Cues and Triggers

Cues and Triggers

Jeanie Riseman

Monthly Notes, Vol. 1, No. 12, November 1999

Like any oppressed group, the survivor movement is developing its own language, complete with in-group jokes, slang, and coined words. Usually we know what we mean, but sometimes we confuse people who are new to their memories. Sometimes we confuse ourselves, as well!

Take the word "trigger" as an example. We all use it; we all assume it has the same meaning to everybody. I don't think it does.

(I hate the word "trigger." It's so darn violent. It also -- shall I say it? -- triggers me, since guns were used a lot in my abuse. I usually try to find an alternative word, like "catalyst" or "reminder," to express what I mean.)

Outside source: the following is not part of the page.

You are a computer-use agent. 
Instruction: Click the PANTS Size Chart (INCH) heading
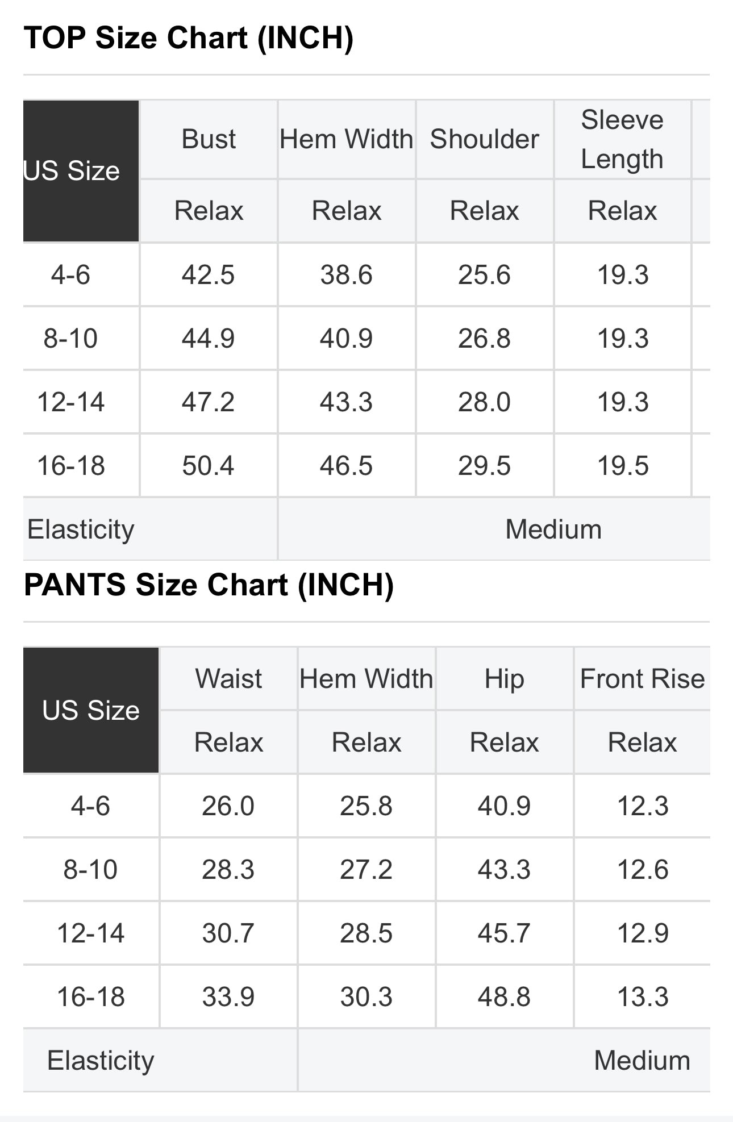click(209, 585)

"Triggered" can mean anything from being mildly upset to the activation of a serious cult program. Let's look at a few examples.

My computer crashes. I am not triggered; I am upset. They didn't have computers when I was being abused.

I step in cat barf in the middle of the night. I am not triggered; I am startled and disgusted. If this midnight gross-out stirs up a memory of my abuse, I am triggered. The present-day cat's indigestion has catalyzed a memory or a flashback to a time long ago.

I disappoint somebody important to me and immediately feel suicidal. This minor failure has triggered old feelings from my childhood, when disappointing a powerful adult had grave consequences.

Somebody approaches me and says a phrase three times in a sing-songy voice. I feel light-headed, 'trancey', and have a strong urge to withdraw all the money from my bank account and go to East Podunk without telling anybody. I have been triggered -- or more precisely, a cult program has been triggered within my system. Some people call the phrase a "cue" and say that a program has been cued or activated.

Being triggered, in itself, is neither good not bad, neither helpful nor harmful. It all depends on the circumstances. If you are flooded with memories, one more can be total overload, but if you are in a calm period, you can learn a great deal from being triggered.

Understanding the past is a wonderful way to free yourself from its hold, and in this case, the trigger is truly a gift. Of course, it doesn't always feel that way at the time.

Being triggered doesn't always feel unpleasant, either. The tranced-out state may feel euphoric. Giving in to a program may bring a sense of relief and calm, despite the danger.

This one word, "trigger," covers a wide range of internal states, feelings, and external actions. When somebody says they are triggered, I always try to find out what exactly they mean by the term. If it's not crystal clear from the context, I ask, and ask again, until I understand. Only then can I give an appropriate response.